**Required work:** Of the material below, the lines to be retyped are those from the line containing "Where should I click to: Click the download" through the line containing "The height and width of the screenshot is (428, 707).", inclusive; reproduce them exactly.

**Available records:**

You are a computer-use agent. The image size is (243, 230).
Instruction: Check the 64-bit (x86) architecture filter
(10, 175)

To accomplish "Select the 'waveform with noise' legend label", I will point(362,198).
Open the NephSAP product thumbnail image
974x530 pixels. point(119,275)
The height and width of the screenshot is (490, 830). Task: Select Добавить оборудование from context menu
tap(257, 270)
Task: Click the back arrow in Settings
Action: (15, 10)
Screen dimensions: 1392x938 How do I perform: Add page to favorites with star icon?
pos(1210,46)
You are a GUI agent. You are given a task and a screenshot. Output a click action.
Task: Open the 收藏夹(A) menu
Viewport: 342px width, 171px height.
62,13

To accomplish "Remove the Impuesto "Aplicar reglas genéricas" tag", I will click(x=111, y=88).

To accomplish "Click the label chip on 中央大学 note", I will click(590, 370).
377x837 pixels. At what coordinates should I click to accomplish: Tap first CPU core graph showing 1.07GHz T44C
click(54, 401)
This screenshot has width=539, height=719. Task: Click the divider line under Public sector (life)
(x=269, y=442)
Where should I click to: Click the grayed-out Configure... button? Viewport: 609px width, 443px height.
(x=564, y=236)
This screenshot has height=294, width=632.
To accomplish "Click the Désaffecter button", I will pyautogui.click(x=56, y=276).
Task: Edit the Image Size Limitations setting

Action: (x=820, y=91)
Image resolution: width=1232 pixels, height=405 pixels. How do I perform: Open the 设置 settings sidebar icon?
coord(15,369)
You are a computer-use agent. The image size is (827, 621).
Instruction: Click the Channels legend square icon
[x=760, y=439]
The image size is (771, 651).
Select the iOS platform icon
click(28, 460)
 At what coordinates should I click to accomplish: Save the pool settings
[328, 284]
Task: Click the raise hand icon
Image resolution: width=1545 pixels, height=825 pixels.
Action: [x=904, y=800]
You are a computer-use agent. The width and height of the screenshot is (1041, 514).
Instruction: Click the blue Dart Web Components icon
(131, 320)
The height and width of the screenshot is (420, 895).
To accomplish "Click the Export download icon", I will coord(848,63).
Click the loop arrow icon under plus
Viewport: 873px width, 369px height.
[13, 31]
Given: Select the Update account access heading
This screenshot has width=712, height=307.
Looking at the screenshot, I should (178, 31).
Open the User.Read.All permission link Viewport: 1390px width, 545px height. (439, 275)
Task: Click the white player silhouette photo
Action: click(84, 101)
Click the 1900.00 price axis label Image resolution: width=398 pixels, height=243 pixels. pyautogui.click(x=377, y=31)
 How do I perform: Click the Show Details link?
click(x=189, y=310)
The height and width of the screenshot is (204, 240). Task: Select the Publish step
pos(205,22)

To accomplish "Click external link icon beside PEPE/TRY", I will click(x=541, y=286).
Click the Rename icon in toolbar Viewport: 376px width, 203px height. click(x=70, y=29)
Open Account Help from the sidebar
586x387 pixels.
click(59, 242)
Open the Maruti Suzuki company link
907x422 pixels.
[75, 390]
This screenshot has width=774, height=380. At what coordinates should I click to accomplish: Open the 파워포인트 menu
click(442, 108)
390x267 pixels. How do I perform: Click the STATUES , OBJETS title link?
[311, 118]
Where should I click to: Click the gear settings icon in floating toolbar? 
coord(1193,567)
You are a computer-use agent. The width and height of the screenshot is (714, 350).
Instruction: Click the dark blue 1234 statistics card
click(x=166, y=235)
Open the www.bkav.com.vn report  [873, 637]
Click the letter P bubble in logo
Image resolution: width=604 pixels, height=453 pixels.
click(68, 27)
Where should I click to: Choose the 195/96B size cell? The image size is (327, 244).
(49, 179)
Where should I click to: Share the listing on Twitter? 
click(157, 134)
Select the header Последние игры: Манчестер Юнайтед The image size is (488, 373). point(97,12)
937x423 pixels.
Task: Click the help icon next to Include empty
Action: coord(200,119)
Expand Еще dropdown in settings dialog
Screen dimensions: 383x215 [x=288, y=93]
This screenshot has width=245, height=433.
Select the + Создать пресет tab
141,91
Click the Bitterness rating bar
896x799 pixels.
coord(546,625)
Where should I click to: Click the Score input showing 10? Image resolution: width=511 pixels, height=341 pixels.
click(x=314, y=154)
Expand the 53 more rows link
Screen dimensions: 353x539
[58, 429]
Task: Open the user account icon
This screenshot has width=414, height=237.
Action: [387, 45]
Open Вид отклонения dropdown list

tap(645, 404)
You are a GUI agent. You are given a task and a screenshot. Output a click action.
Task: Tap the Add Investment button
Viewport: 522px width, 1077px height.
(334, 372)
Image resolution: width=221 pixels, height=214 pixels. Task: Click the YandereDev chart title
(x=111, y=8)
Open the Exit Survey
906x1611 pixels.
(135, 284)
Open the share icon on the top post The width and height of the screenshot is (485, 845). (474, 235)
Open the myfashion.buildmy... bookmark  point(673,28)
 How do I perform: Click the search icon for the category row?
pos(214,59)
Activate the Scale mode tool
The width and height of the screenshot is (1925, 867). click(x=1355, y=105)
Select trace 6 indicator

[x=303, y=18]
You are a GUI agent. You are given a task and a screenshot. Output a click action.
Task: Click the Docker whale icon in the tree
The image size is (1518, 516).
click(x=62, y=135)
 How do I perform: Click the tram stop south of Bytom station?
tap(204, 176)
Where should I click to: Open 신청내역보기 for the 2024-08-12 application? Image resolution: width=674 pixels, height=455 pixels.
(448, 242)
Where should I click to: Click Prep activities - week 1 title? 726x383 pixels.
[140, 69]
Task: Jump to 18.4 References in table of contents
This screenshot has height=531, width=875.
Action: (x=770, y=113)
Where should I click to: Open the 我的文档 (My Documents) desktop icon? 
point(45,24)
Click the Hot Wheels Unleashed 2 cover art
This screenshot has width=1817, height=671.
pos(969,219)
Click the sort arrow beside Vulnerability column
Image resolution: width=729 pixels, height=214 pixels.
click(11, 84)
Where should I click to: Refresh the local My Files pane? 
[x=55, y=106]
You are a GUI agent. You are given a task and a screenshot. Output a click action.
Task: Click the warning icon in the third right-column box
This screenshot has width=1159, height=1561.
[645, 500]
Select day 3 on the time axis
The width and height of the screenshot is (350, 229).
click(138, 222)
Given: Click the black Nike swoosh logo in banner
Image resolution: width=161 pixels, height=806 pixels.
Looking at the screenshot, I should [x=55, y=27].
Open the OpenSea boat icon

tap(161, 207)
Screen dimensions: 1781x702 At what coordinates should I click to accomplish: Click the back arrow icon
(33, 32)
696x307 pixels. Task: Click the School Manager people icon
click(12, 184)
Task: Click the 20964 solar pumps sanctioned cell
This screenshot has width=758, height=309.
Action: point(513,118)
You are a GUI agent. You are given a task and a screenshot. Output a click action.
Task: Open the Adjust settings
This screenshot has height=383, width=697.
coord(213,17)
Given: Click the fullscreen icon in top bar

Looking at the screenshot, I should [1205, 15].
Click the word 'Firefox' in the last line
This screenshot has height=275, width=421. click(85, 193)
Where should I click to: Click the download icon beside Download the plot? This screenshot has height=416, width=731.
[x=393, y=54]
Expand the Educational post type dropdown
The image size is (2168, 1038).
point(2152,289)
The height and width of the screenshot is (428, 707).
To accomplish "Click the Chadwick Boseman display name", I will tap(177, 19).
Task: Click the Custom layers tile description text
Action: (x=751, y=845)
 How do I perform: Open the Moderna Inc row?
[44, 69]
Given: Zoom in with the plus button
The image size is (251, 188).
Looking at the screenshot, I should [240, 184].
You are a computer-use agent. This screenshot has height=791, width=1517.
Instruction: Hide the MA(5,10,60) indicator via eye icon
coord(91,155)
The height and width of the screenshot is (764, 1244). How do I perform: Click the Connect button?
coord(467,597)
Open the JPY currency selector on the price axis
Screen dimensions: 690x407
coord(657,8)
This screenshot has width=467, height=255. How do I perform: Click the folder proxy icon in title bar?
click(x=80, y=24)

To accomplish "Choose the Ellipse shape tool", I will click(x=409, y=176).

**Task output:**
Where should I click to: Click the download icon beside Download the plot? This screenshot has height=416, width=731.
[x=393, y=54]
Expand the Educational post type dropdown
The image size is (2168, 1038).
point(2152,289)
The height and width of the screenshot is (428, 707).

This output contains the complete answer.